Before we can construct features, we need to make sure we understand the parcel data.  The metro parcel data is provided by the State of Minnesota and the meta data can be found online.  For example, searching for *metro parcel 2014* lead to [this site](https://geo.btaa.org/catalog/304cf3d8-a53b-4ea9-b02a-f550bd68e320).  Clicking on the *Meta data* button in the top left, brought up more information.  Clicking *Download* opened in this meta data [in a separate page](https://resources.gisdata.mn.gov/pub/gdrs/data/pub/us_mn_state_metrogis/plan_regonal_parcels_2014/metadata/metadata.html)

Look through the **Section 4: Attributes** and identify variables that might impact the water quality of near-by lakes.

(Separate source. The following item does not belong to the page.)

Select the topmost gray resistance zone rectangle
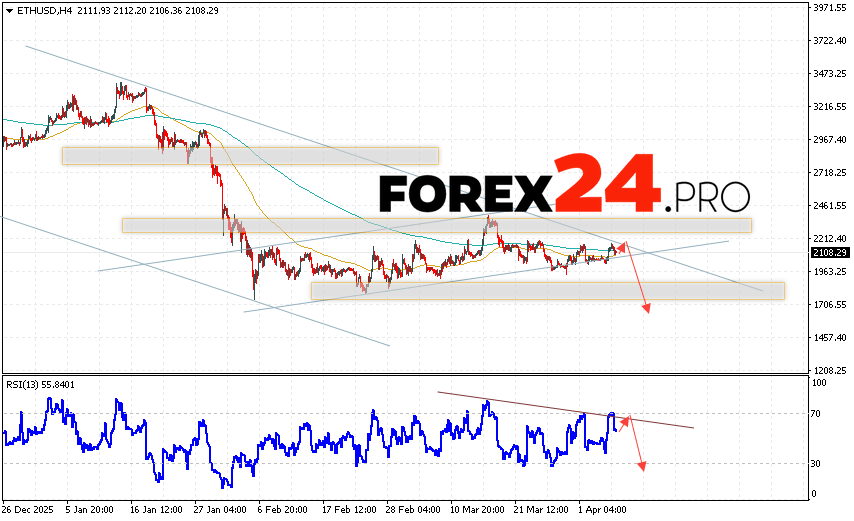The height and width of the screenshot is (521, 854). (250, 155)
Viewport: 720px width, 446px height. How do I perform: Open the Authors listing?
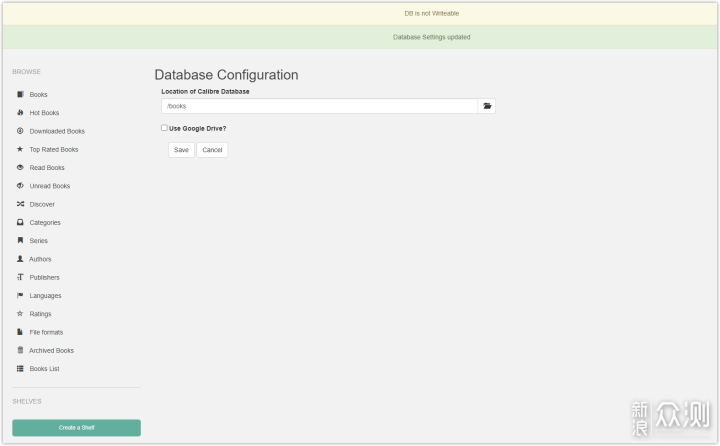pos(40,259)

> <font color="orange"> From doing research on the watershed district attribute, it seems like that could impact the quality of water in the lakes as the goal is to fix/solve water related issues in the lakes - also agricultural preserve could have an impoact on the quality of water due to the overall quality of the land residing around it and see how that overall affect changes around lakes. the other attributes then under the agricultural preserve because if it is enrolled in the program then it is focused on keeping the land preserved and if it is expiring then it focuses on whether or not the lake is on the verge of being in poorer quality</font>

#### Task 2. Brainstorm about features

Remember that we need to aggregate down to a table with one row per lake-year, which means that feature construction will involve computing summary statistics. Below are some techniques for feature construction that you might employ.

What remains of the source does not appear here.